**Provided information:**
------------------------
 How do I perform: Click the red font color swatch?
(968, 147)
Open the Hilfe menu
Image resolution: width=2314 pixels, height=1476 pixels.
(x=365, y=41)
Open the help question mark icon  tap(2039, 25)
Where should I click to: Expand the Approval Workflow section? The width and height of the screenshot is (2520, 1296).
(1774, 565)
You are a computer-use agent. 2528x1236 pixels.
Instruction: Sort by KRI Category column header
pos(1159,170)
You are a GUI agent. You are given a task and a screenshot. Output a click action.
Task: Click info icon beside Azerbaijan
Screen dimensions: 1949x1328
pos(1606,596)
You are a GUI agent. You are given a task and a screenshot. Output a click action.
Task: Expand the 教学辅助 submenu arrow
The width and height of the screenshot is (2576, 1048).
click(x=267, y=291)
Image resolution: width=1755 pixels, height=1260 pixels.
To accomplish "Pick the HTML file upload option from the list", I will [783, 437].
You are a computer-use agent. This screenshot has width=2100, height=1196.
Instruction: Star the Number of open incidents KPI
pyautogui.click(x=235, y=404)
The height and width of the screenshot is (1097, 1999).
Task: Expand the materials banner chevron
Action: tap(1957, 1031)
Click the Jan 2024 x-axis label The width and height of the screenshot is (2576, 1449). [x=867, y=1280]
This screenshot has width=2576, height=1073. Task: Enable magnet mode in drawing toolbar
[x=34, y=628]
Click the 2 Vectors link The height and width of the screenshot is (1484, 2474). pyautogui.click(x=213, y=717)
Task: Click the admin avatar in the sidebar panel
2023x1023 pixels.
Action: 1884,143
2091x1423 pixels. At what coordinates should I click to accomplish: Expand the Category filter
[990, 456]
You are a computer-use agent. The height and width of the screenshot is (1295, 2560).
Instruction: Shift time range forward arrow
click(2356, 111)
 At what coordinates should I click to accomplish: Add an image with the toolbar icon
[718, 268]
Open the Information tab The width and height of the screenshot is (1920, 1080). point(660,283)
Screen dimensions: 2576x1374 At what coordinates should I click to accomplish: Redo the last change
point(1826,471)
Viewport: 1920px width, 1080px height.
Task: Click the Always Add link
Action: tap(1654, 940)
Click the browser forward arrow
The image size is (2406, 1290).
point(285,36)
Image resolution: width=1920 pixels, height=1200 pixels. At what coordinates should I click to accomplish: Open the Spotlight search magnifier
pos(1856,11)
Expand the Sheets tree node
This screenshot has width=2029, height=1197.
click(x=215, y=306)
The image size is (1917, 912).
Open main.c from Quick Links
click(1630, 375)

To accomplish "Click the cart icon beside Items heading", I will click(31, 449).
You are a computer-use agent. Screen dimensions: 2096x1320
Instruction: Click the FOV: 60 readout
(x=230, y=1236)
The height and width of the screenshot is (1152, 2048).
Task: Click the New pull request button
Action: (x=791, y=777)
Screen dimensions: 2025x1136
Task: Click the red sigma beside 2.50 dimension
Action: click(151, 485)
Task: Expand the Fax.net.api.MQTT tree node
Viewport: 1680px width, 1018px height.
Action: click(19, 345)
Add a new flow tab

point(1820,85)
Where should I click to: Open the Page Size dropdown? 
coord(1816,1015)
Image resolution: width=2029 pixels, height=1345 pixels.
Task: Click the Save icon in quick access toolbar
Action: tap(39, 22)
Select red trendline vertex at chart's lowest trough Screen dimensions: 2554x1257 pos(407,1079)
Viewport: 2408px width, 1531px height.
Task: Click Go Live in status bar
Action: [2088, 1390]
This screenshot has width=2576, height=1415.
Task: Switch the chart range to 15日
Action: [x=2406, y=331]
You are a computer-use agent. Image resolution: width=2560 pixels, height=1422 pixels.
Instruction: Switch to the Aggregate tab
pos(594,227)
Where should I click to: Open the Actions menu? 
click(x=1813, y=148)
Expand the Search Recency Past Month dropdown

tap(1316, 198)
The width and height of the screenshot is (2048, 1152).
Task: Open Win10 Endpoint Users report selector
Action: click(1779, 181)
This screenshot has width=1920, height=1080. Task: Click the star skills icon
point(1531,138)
------------------------
**Exercise description:**
Check each line of the records for "will" and copy the ones that contain it.

**Response to this exercise:**
To accomplish "Pick the HTML file upload option from the list", I will [783, 437].
To accomplish "Click the cart icon beside Items heading", I will click(31, 449).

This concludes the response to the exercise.